On the photography floor upstairs, Mike Mandel's exhibit Good 70s, was a wonderful mix of nostalgia, invention, book art sensibility, and humor. Here, he asked his neighbor "Mrs. Kilpatric," if he could photograph her every day. He gave her a copy of each photograph. A selection is shown. Mostly she poses in front of her house. Sometimes she is gardening, coming home with groceries, or hugging a dog. Displayed in a grid 7x4, his project is like a book, capturing a sequence of moments in time.



When he was a photography student at San Francisco Art Institute, Mandel wrote to all the Edward Westons he could find in the phone book and asked them a few questions, one of which was had they ever taken a photo they thought was outstanding. He put together the responses from all the Edward Westons in a book. (If you did not know: the Edward Weston Mandel was thinking about originally was a renowned photographer. He thought this would be a kind of joke, but it turned into something more meaningful as he received heartfelt answers from the other E.W.s.)



And there, amidst the Mandel work, was work by his teachers, friends, acquaintances, which included cards from photographer, educator, and noted book artist Bea Nettles' Mountain Dream Tarot deck. She sells her work at her website. A few years ago, I featured Bea's photographic collaged, two-part poem called Hawk/Dove in issue 2.2 of Star 82 Review. She's been photographing words on gravestones for years, and she uses them the way you might play with magnetic poetry, creating whole new texts from the parts.


Also appearing, is an altered Newsweek magazine from 1974 by Robert Heinecken, where he "intervened with convention" by cutting through some of the pages to reveal other images, making new stories, much the predecessor of Doug Beube and other book artists of today.



Elsewhere, not to be missed in the Soundtracks show on floor 7: "clinamen v.3 2012-ongoing" by CĂ©leste Boursier-Mougenot.

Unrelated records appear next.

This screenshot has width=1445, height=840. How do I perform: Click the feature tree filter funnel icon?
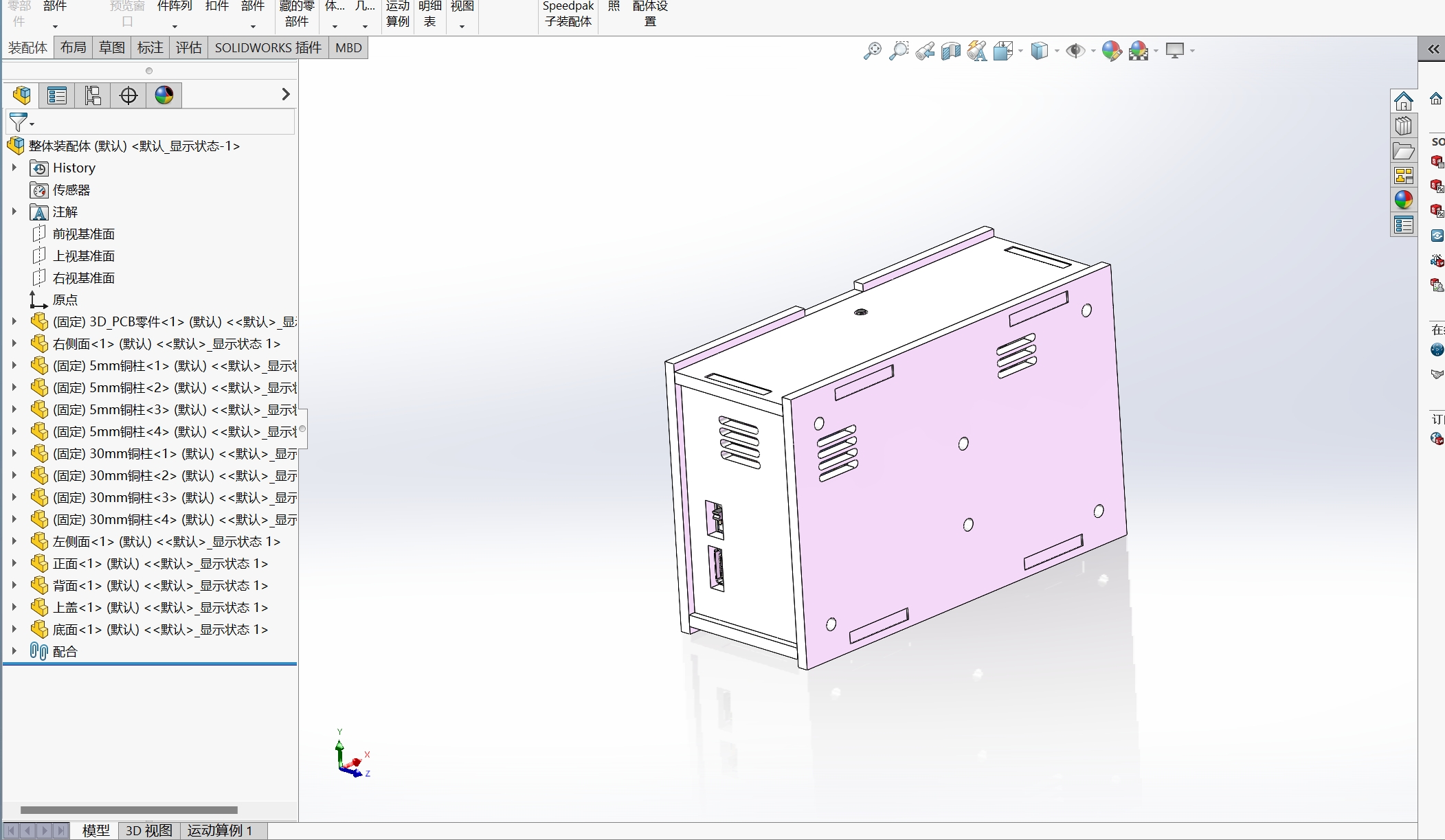point(19,123)
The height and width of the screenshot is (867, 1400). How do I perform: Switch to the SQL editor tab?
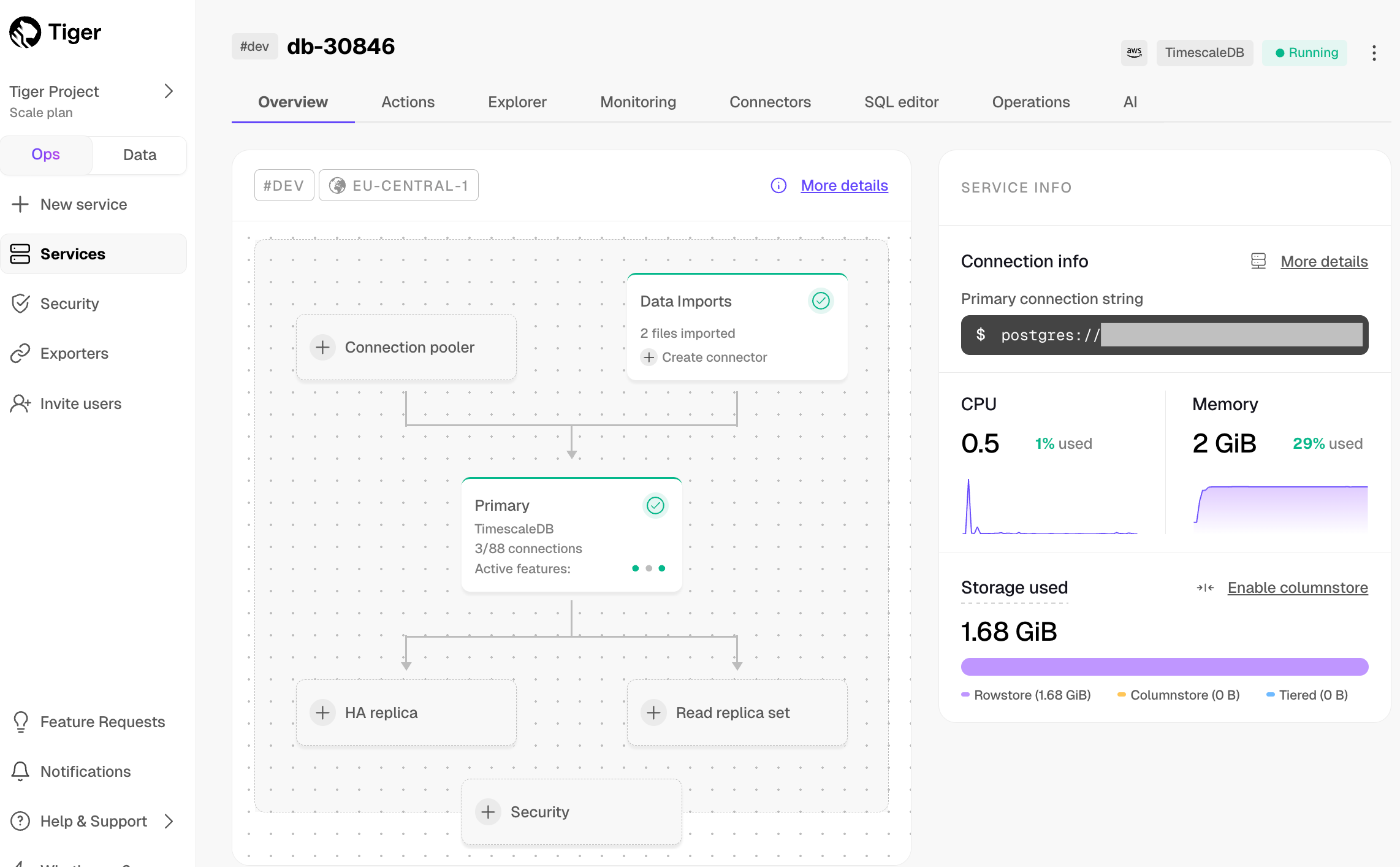901,102
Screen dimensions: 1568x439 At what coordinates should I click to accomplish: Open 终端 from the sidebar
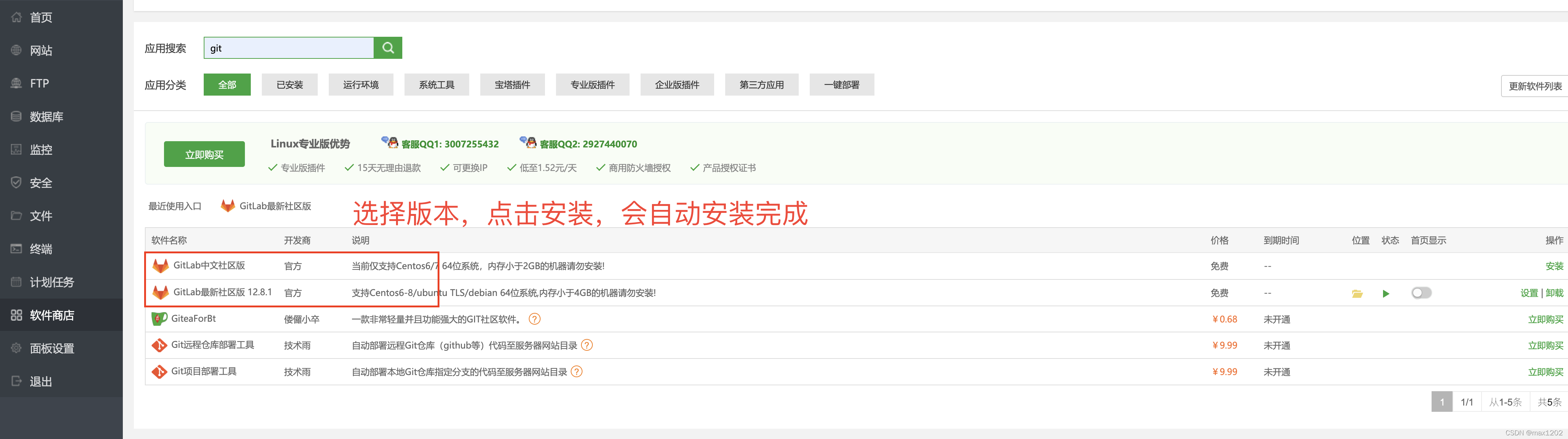(x=41, y=249)
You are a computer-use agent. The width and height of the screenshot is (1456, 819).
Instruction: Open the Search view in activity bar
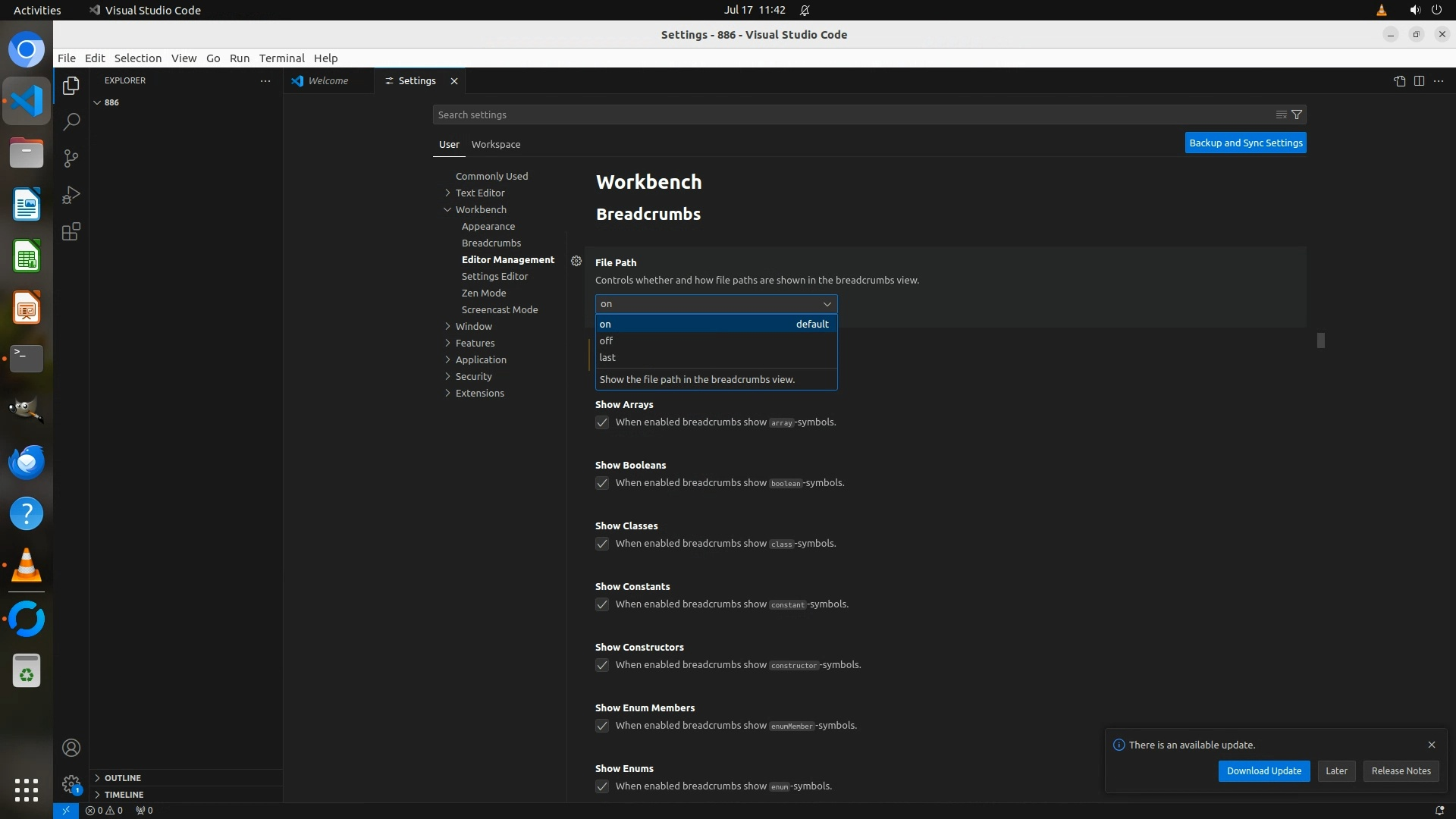point(71,121)
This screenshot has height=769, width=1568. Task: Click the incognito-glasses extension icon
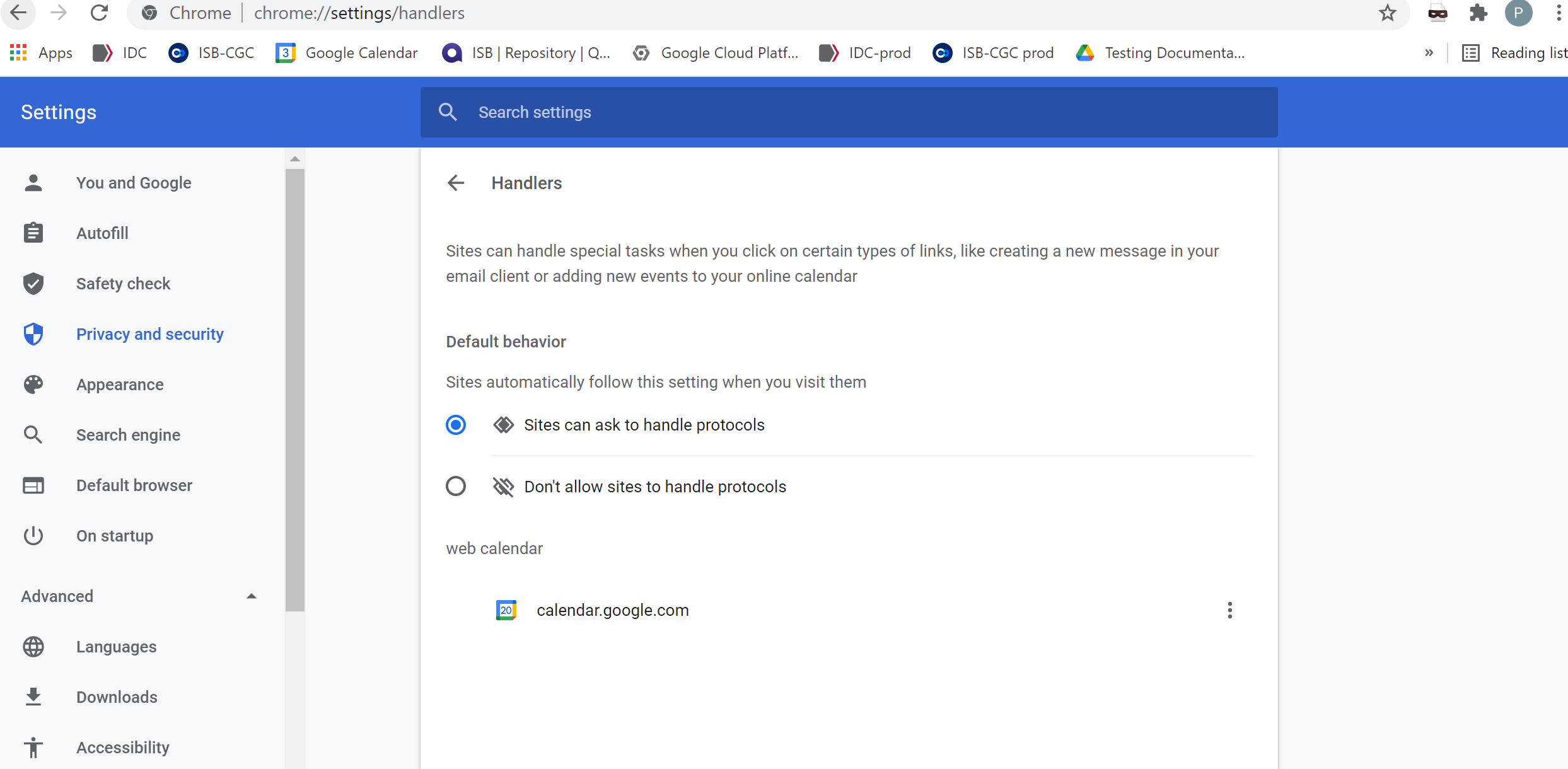pyautogui.click(x=1437, y=13)
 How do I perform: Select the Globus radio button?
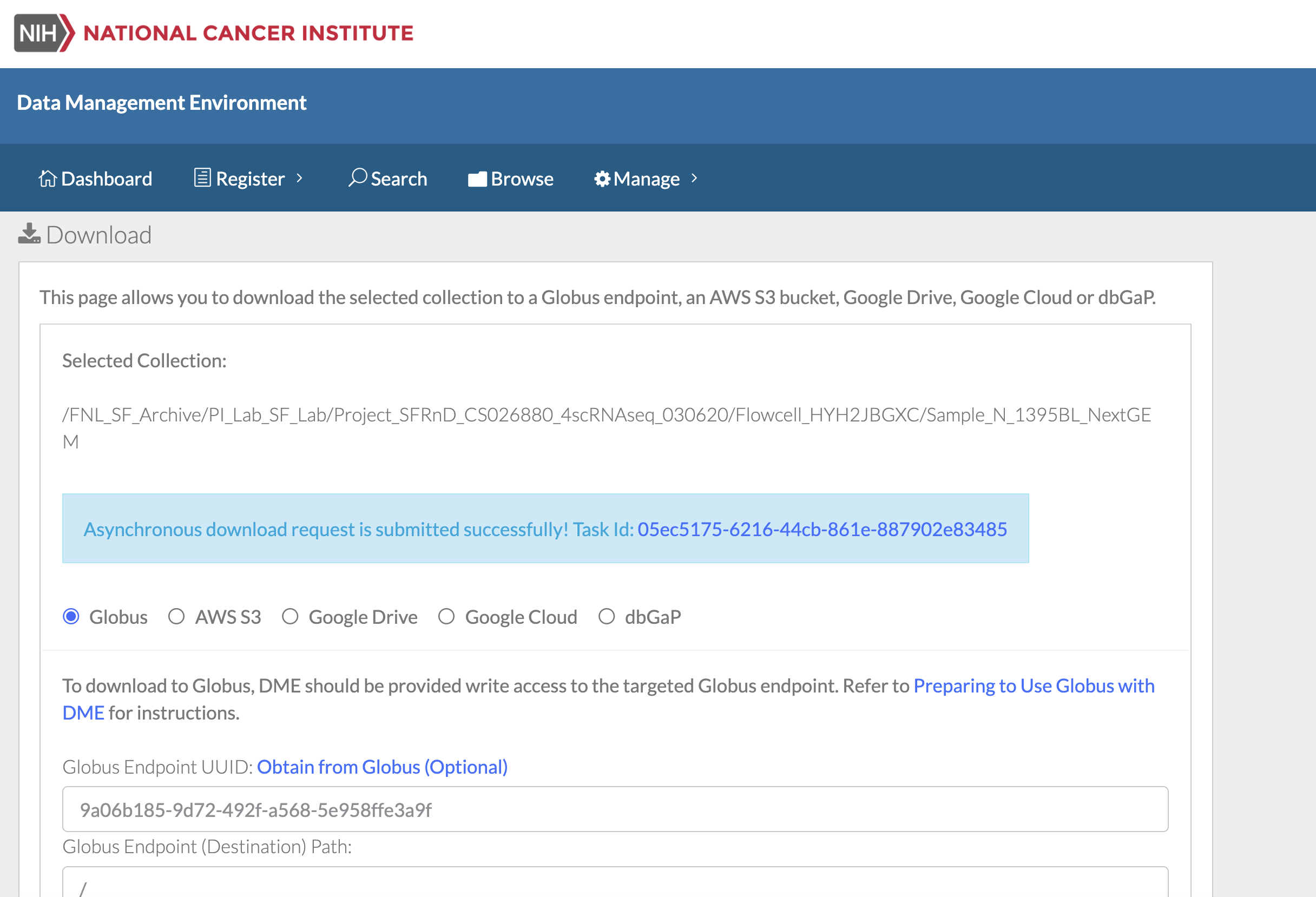pos(71,616)

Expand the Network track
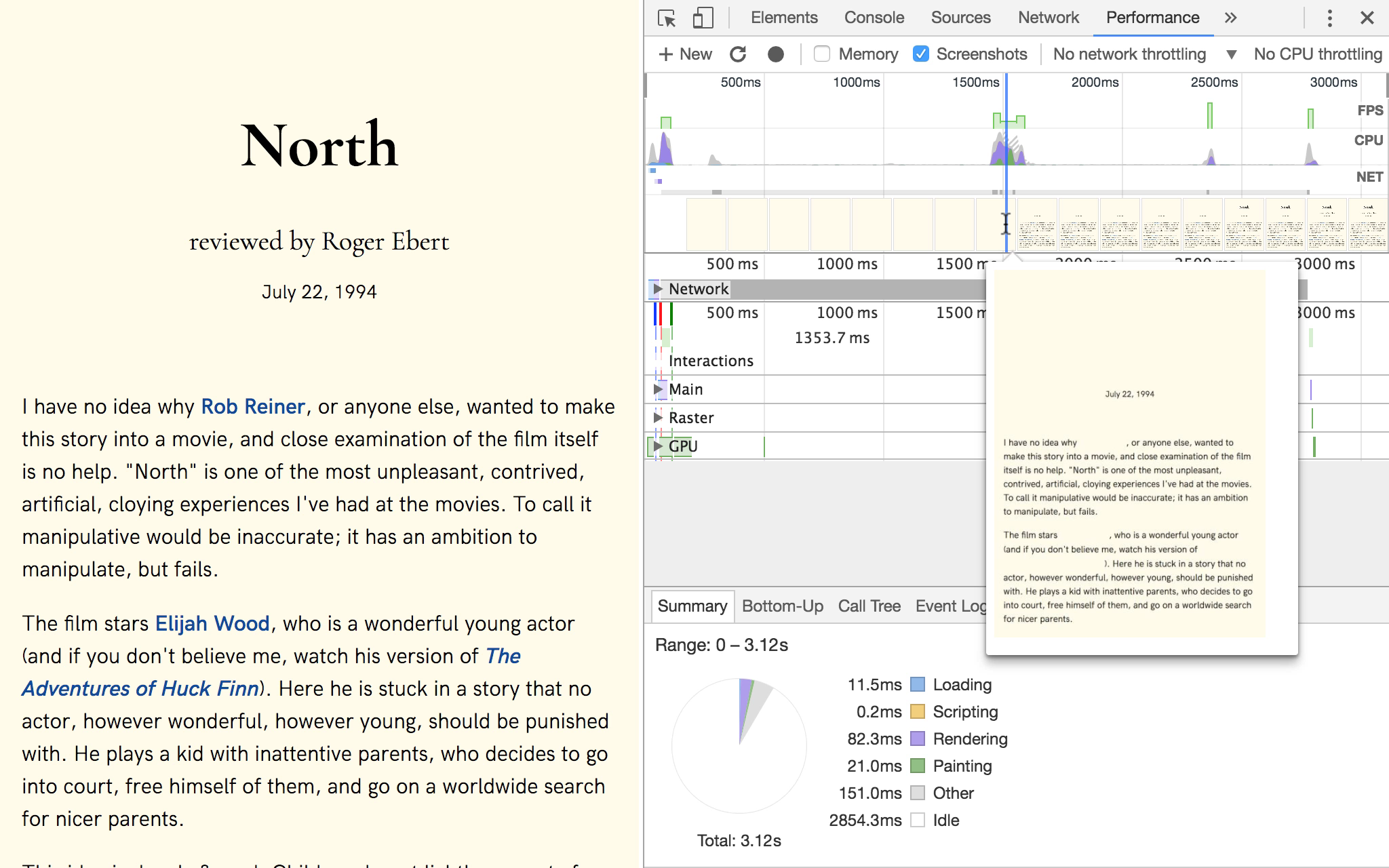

It will be there until January 2018. This is a large
installation. You can sit around it as if you were at a park by a pond. In this pond with brilliant blue water float bowls of varying sizes that are in slow but constant motion. When they touch they make a tone. This is spontaneous music to contemplate as the bowls glide through the water.



If you cannot get to the museum, you can experience the work somewhat in the video here. According to the online notes, the artist has a background in theater, always loved music, but he did not want to be the performer. So, the bowls perform his piece for him. The title "is derived from a Latin word used by the Roman philosopher Lucretius in his poem De rerum natura (On the Nature of Things) to describe the unpredictable nature of atoms." (More about this poem, the word "clinamen" and the book The Swerve in this 2014 post.) Another video of his work that features an aviary with 88 live zebra finches who perch on instruments to make the music, "From Here to Ear" is here.

Outside, the wall of ferns, "The Living Wall" by David Brenner, is really nice, too.



What art comes down to for me is: how do we use our materials? how do we and how can we transform the materials into objects and compositions that wake up or soothe the soul, spark new ideas in others, and make our spirits soar? The new incarnation of SFMOMA contains some of that. Sometimes you have to search for it. Sometimes you have to spend more time with it. I find I learn even more when I try to write about it.